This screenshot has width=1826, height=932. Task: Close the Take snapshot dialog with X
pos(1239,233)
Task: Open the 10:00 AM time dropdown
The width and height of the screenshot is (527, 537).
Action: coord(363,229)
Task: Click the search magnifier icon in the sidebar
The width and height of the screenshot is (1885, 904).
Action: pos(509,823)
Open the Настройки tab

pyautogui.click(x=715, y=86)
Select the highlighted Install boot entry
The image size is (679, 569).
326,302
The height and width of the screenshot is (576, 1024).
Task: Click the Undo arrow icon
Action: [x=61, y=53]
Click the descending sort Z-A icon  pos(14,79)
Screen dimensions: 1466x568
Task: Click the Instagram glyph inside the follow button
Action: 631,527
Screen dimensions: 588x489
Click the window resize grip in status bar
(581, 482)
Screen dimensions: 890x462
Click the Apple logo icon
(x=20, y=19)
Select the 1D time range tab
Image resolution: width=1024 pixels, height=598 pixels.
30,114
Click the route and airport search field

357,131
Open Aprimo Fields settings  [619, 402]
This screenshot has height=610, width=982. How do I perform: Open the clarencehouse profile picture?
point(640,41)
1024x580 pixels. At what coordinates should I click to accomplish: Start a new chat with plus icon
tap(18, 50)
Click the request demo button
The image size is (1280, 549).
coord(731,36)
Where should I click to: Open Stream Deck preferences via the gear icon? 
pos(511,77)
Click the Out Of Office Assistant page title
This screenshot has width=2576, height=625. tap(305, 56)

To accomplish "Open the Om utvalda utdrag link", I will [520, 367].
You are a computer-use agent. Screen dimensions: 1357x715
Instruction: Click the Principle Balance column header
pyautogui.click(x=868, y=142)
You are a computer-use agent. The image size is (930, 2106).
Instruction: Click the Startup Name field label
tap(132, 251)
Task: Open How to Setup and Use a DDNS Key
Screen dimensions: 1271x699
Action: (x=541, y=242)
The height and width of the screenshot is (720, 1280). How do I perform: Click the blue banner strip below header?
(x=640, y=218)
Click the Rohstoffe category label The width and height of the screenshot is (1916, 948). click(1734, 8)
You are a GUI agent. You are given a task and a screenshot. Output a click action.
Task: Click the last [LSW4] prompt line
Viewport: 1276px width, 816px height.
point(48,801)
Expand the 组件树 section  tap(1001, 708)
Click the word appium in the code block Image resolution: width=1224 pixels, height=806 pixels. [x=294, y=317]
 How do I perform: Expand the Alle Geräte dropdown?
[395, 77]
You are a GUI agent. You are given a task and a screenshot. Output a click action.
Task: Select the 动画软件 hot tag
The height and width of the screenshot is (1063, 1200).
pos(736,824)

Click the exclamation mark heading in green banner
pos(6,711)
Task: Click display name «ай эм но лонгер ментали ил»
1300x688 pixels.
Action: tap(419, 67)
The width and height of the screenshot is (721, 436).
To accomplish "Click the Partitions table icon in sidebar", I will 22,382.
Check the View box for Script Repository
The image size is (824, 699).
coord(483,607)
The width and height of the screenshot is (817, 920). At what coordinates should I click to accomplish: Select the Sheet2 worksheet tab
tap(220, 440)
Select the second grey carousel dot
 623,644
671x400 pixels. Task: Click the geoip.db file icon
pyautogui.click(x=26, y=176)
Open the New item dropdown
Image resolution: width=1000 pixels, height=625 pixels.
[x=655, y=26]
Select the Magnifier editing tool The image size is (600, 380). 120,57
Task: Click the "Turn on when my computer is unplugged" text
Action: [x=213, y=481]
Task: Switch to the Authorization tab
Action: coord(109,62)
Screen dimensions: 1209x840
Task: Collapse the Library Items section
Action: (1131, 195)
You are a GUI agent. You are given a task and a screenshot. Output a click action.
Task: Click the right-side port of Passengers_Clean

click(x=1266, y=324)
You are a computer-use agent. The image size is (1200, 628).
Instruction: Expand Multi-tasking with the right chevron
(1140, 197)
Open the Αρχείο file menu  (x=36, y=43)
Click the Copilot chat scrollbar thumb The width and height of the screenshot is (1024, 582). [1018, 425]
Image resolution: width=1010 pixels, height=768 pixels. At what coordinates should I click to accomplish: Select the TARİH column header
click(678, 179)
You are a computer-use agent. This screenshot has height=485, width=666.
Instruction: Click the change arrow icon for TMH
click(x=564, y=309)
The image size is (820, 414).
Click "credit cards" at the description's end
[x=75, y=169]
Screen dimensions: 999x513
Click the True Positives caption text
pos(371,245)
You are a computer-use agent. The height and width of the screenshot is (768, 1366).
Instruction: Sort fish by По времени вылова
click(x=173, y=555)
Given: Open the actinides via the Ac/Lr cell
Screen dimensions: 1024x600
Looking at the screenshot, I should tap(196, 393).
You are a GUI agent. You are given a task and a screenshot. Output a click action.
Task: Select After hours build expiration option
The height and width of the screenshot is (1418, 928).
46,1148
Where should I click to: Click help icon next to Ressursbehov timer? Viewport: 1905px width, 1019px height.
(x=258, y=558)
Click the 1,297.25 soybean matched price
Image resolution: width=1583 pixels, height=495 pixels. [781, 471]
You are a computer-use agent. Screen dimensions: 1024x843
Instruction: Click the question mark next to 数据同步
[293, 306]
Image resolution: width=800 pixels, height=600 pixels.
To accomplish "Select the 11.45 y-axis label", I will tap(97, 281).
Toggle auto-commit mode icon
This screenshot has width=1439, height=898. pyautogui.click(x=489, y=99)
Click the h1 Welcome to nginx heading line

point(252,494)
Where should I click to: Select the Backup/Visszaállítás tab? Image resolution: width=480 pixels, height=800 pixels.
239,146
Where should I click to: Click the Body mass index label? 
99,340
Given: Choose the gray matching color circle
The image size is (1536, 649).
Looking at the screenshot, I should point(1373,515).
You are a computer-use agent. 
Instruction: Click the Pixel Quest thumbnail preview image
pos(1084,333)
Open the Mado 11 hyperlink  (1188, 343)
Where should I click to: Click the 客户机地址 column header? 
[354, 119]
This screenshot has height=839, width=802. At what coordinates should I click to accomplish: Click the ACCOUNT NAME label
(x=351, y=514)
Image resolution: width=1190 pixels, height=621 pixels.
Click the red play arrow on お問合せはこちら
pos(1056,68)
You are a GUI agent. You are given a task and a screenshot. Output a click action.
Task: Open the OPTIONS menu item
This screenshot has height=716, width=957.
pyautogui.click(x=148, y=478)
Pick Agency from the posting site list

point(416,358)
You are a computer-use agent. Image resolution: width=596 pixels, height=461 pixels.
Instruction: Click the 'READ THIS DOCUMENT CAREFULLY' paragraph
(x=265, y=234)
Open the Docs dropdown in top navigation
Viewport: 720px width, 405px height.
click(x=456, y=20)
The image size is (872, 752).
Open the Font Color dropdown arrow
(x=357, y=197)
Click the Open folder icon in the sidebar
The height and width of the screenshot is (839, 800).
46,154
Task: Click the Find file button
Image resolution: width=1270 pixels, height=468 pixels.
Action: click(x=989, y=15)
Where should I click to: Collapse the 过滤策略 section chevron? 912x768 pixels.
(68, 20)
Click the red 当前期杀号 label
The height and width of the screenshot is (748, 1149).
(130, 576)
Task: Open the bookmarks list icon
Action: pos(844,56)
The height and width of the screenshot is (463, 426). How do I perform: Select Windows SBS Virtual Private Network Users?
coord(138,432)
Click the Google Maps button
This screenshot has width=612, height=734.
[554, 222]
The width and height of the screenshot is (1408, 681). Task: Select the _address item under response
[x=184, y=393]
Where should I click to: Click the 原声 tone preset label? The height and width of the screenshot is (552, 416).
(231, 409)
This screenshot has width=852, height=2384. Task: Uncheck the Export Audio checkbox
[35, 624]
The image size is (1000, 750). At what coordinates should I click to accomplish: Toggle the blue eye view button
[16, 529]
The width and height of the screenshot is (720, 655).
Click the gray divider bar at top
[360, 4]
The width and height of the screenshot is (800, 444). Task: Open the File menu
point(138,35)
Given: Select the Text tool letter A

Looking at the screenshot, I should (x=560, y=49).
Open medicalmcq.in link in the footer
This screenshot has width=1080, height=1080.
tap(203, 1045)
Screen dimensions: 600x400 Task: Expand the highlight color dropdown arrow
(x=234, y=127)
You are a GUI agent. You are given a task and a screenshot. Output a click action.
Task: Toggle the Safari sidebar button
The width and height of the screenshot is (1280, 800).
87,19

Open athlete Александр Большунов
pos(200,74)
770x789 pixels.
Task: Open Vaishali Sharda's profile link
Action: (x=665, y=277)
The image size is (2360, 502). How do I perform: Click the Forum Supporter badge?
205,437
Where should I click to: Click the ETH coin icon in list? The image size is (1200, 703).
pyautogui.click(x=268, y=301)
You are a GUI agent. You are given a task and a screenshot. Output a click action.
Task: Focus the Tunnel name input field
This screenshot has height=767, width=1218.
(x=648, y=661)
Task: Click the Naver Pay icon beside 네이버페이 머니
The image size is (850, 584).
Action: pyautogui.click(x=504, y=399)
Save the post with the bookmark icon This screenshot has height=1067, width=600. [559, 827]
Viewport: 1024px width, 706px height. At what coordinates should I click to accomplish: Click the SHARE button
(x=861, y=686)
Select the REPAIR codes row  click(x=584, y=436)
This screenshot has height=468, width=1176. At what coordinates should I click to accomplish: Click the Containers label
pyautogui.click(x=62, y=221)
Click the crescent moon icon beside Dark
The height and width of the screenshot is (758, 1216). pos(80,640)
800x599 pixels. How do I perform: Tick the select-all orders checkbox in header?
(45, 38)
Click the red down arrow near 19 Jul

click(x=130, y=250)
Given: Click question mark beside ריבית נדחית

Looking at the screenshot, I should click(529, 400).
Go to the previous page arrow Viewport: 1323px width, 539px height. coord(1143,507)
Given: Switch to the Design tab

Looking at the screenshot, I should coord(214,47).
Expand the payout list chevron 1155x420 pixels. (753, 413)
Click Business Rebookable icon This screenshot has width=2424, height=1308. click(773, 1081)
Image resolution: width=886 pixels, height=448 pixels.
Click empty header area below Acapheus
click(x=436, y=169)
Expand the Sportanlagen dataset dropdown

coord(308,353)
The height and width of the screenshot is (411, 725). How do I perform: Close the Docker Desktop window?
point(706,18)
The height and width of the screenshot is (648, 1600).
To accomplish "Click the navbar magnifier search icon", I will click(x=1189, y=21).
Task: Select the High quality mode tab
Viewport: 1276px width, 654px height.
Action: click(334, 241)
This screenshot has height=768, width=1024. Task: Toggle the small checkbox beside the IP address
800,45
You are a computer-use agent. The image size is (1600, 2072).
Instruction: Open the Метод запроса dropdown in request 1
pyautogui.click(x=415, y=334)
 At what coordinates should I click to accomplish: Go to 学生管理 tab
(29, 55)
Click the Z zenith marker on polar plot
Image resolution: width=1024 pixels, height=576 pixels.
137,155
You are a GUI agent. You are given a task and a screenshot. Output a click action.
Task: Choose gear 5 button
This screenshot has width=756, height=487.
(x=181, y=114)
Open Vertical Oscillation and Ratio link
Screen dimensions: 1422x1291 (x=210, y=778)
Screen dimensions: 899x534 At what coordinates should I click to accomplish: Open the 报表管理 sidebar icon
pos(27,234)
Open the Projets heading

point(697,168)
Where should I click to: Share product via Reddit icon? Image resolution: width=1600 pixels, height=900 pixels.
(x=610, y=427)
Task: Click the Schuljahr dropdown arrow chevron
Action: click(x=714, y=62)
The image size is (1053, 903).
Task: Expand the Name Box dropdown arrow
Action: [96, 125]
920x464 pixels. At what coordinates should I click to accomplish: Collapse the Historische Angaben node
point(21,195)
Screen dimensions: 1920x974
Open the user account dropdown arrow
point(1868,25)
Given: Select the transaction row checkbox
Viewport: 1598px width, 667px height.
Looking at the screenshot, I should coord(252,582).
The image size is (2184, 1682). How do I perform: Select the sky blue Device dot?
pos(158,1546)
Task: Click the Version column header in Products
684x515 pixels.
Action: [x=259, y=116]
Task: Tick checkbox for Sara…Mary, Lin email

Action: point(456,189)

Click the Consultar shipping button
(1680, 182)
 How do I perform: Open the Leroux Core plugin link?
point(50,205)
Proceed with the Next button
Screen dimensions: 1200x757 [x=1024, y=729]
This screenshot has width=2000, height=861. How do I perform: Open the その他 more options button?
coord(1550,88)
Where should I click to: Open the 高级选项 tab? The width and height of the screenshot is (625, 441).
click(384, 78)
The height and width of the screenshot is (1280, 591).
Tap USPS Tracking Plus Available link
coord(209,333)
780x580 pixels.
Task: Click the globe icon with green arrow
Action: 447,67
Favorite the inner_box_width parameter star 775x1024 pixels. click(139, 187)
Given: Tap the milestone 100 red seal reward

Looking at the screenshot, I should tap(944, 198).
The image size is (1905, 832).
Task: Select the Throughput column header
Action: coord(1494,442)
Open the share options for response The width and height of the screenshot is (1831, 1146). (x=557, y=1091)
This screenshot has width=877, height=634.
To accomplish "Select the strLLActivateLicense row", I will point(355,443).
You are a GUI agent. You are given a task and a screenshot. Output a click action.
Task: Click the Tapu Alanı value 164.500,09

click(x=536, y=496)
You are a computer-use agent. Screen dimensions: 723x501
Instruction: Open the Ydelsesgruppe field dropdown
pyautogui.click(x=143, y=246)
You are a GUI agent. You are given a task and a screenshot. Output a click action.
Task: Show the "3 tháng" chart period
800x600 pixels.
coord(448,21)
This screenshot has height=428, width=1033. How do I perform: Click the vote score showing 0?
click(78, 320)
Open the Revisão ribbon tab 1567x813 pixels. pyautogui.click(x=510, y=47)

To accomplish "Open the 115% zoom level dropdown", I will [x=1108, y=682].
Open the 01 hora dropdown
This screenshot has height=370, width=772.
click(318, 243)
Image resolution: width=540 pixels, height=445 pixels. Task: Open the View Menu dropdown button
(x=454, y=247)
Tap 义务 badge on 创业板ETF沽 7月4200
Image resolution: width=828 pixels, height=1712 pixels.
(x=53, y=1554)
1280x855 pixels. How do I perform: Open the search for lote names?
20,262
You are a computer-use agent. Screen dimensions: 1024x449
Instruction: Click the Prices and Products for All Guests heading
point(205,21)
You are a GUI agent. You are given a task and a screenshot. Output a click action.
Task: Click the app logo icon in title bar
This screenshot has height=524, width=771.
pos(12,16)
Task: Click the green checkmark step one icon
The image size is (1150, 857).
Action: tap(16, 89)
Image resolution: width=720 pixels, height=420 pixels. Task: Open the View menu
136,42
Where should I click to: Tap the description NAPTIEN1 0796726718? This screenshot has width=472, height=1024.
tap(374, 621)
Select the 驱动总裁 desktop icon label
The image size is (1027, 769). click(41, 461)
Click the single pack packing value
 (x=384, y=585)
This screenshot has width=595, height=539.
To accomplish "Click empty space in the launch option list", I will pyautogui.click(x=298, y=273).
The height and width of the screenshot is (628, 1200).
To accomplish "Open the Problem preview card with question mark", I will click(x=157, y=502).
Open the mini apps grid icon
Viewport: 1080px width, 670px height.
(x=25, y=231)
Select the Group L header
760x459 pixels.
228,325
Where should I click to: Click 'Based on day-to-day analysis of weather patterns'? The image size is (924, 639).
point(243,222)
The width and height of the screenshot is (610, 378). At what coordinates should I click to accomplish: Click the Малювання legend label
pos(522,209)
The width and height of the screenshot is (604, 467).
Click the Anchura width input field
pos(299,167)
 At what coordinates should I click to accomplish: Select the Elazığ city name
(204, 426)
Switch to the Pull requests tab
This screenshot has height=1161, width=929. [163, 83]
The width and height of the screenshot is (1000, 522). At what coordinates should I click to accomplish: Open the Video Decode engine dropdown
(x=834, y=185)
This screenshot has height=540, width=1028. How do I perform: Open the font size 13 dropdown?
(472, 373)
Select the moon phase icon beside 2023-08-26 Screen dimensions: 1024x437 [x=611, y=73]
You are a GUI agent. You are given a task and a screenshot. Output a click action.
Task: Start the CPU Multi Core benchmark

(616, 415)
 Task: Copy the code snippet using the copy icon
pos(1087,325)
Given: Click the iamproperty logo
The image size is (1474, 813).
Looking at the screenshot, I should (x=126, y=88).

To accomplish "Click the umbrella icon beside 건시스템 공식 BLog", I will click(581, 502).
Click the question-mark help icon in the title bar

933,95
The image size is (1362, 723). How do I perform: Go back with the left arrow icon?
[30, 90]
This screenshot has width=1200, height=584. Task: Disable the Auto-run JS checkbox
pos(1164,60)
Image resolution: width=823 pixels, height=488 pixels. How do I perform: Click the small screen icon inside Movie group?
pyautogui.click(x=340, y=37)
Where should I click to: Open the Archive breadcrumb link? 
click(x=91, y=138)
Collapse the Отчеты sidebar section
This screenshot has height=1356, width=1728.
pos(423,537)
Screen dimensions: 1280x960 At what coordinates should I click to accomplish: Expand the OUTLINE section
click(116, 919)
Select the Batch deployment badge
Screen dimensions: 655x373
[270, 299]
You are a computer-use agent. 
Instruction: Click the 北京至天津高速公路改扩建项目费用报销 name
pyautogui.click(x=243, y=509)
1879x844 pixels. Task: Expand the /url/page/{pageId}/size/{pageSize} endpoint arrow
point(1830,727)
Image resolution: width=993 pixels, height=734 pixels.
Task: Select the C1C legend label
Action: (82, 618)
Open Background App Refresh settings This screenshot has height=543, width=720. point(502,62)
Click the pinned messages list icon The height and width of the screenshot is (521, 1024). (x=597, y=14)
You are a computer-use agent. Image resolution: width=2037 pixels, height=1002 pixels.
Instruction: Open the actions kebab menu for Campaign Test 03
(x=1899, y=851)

================

Problem to solve:
The answer must be every line from the records above that contains "Choose".

Response to the exercise:
Given: Choose the gray matching color circle
Task: Choose gear 5 button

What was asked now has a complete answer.